Medical school faces deadline on lease agreement
STORY BY LISA ZAHNER (Week of October 16, 2025)
The Virginia-based medical school planning to branch out and train doctors in Vero Beach has until Nov. 7 to comply with the terms of its lease on a building owned by the Indian River Hospital District or face possible termination of its rental agreement.
District legal counsel Jennifer Peshke on Oct. 8 sent a letter to leaders of the Edward Via College of Osteopathic Medicine formally putting the tenant on notice.
“If this default is not cured within thirty (30) days of the date of this notice, IRCHD reserves the right to declare the Agreement terminated and to pursue any and all remedies available to it under the Agreement and applicable law,” Peshke wrote VCOM.

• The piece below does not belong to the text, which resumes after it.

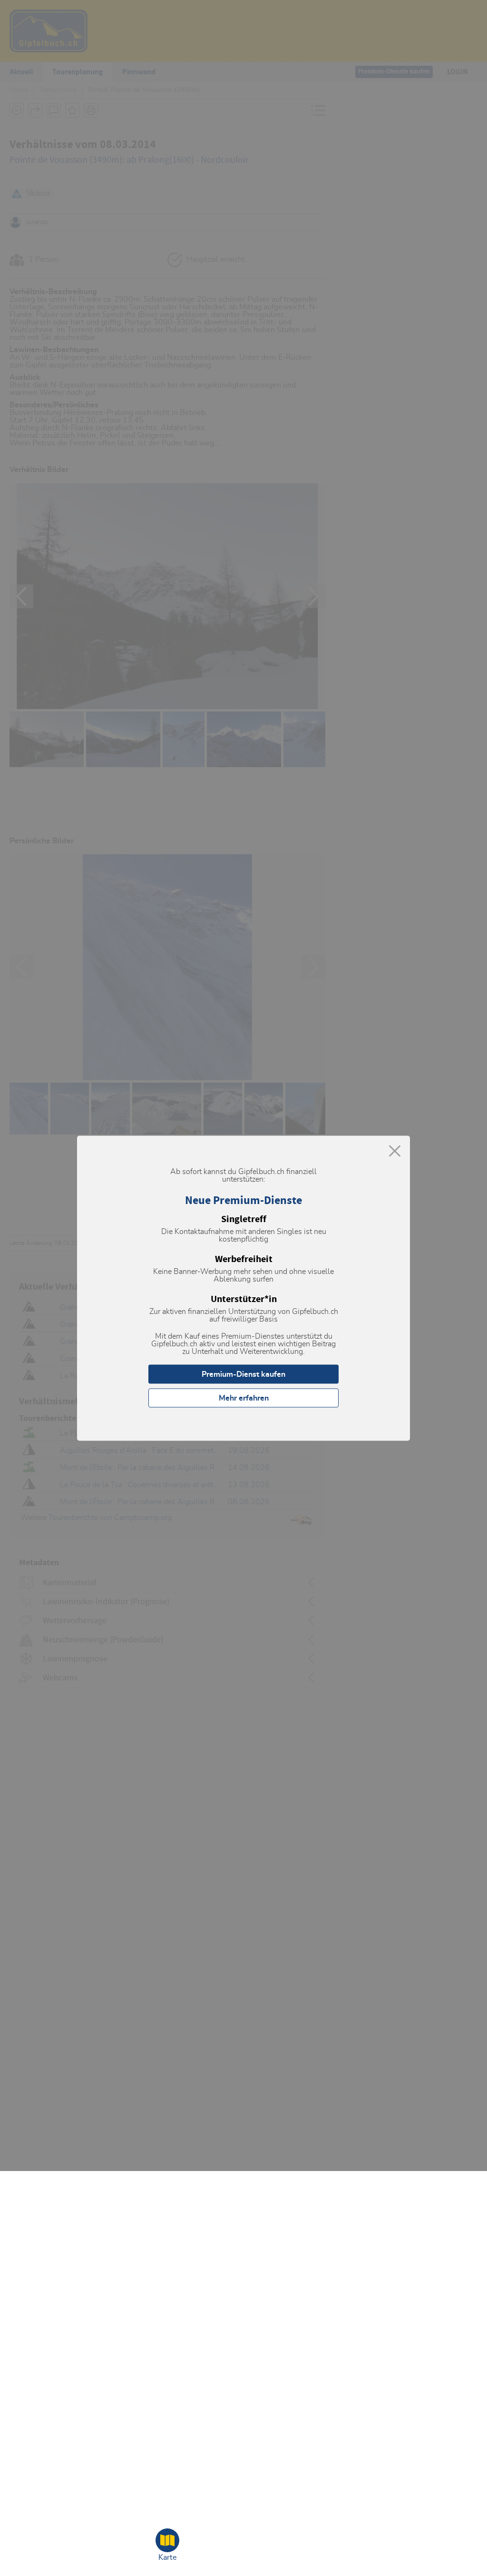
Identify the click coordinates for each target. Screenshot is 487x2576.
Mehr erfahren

Should the hospital district terminate the lease, there’s a good chance VCOM would expand its ongoing talks with Indian River State College in St. Lucie County and Vero Beach could lose its bid for a medical school – and the promise of a pipeline of future primary care physicians for Indian River County.

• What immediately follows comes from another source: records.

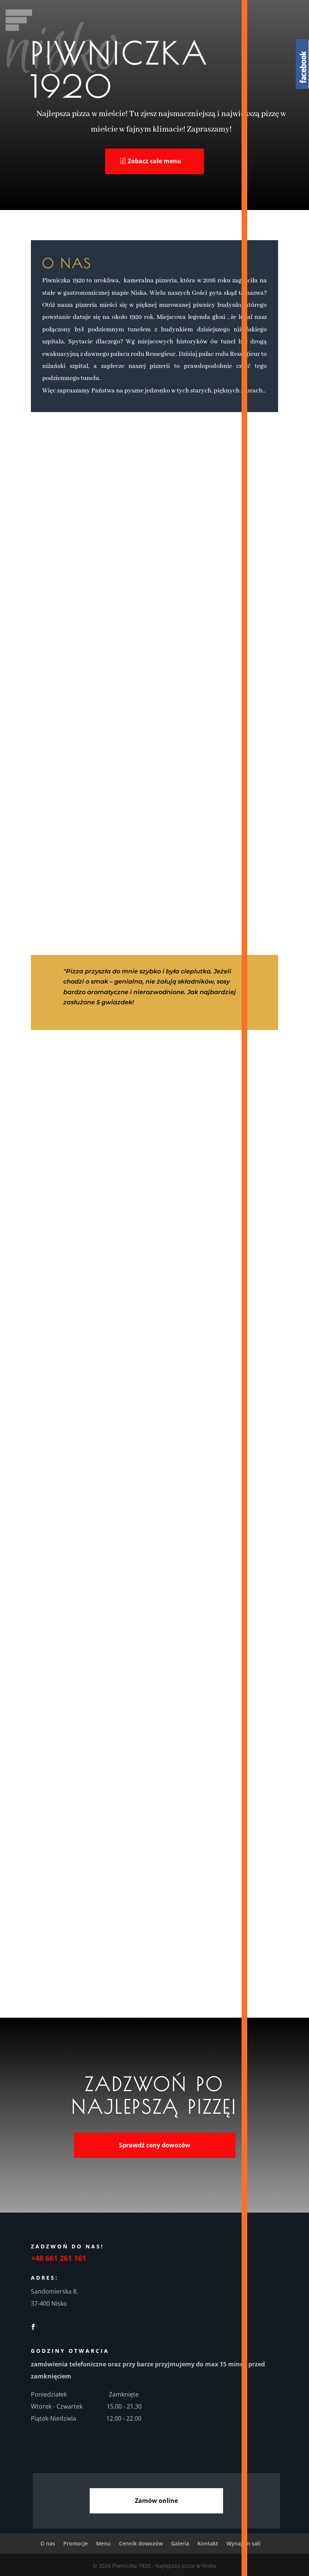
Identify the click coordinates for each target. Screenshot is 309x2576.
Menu (121, 1247)
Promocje (121, 1308)
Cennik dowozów (120, 1267)
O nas (120, 1227)
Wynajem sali (120, 1348)
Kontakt (120, 1328)
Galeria (120, 1287)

This letter followed a July 29 warning reminding VCOM of its obligation to invest in major capital improvements to the building under the October 2024 lease. Over five years, VCOM had agreed to sink at least $5 million into the property in lieu of rent.
The July letter asked VCOM to submit a detailed plan for improvements to the building and meeting the prescribed timeline for opening a four-year medical school adjacent to Cleveland Clinic Indian River Hospital’s emergency Department by 2030. District trustees seemed inclined to amend VCOM’s lease terms, but VCOM had not requested any specific changes.
“VCOM responded on September 2, 2025, affirming its commitment to the Agreement but failing to provide any substantive plan or documentation demonstrating compliance with Section 4.e.” Peshke wrote.
VCOM, which has its main medical campus in Blacksburg, Va. plus satellite campuses in Spartanburg, S.C., Auburn, Ala., and Monroe, La., told Vero Beach 32963 that, due to changes in state law prioritizing Florida-based medical schools for residency and student training slots and funding, VCOM was no longer looking to open a fourth campus in Vero, but to establish a new medical school here.
That plan would be expected to take an extra five years, meaning the three-story leased building would not be needed for classroom training of medical students until probably 2035, not 2030 as once anticipated.
On Sept. 16 and Sept. 22, Peshke and district Executive Director Frank Isele reached out to VCOM attempting to elicit any details the medical school could provide about its challenges, to pass along to trustees, but no answer came. Staff also attempted to schedule a Zoom call with VCOM leaders, but as of Friday VCOM had failed to set up that virtual meeting.
“The first minimum capital investment of $1 million was due on or before September 30, 2025,” Peschke wrote. “As of the contractual deadline of September 30, 2025, VCOM has not made the required capital investment, nor has it provided any further information indicating how or when it intends to cure this deficiency. This failure constitutes a default under the Agreement.”
VCOM specializes in training doctors in family medicine, pediatrics, internal medicine, emergency medicine and obstetrics/gynecology with a focus on serving rural areas.
Cindy Rawlins, spokesman for VCOM, on Friday confirmed that medical school leaders are planning to travel to Vero this month to take meetings and deal with the situation.
“We don’t have a date set yet, but I will keep checking back to see if they set one,” Rawlins said.
When asked if VCOM intends to submit proposed amendments to the hospital district for consideration, Rawlins said on Friday, “I have been told final decisions have not been made.”
At its Sept. 18 business meeting the hospital district trustees discussed the situation and whether or not the building could be used by another organization or entity – even if only for a few years until VCOM needs the space for its Vero medical school.
Prior to entering into the lease with VCOM, the district rented the space out to the Visiting Nurse Association for its administrative offices. The building has been vacant for nearly two years and has begun to fall into disrepair from non-use.
VCOM currently pays for building’s maintenance, property taxes and utilities.
“We have had some communication from them, we need more communication from them, plain and simple,” Isele said of the staff’s position on the VCOM lease and the building.
Cleveland Clinic has first right of refusal on the building, so if VCOM defaulted, a first step would be checking to see if the hospital had a need for the three-story building on 5 acres. “We don’t have any interest, or you know, any takers at this time,” Isele said.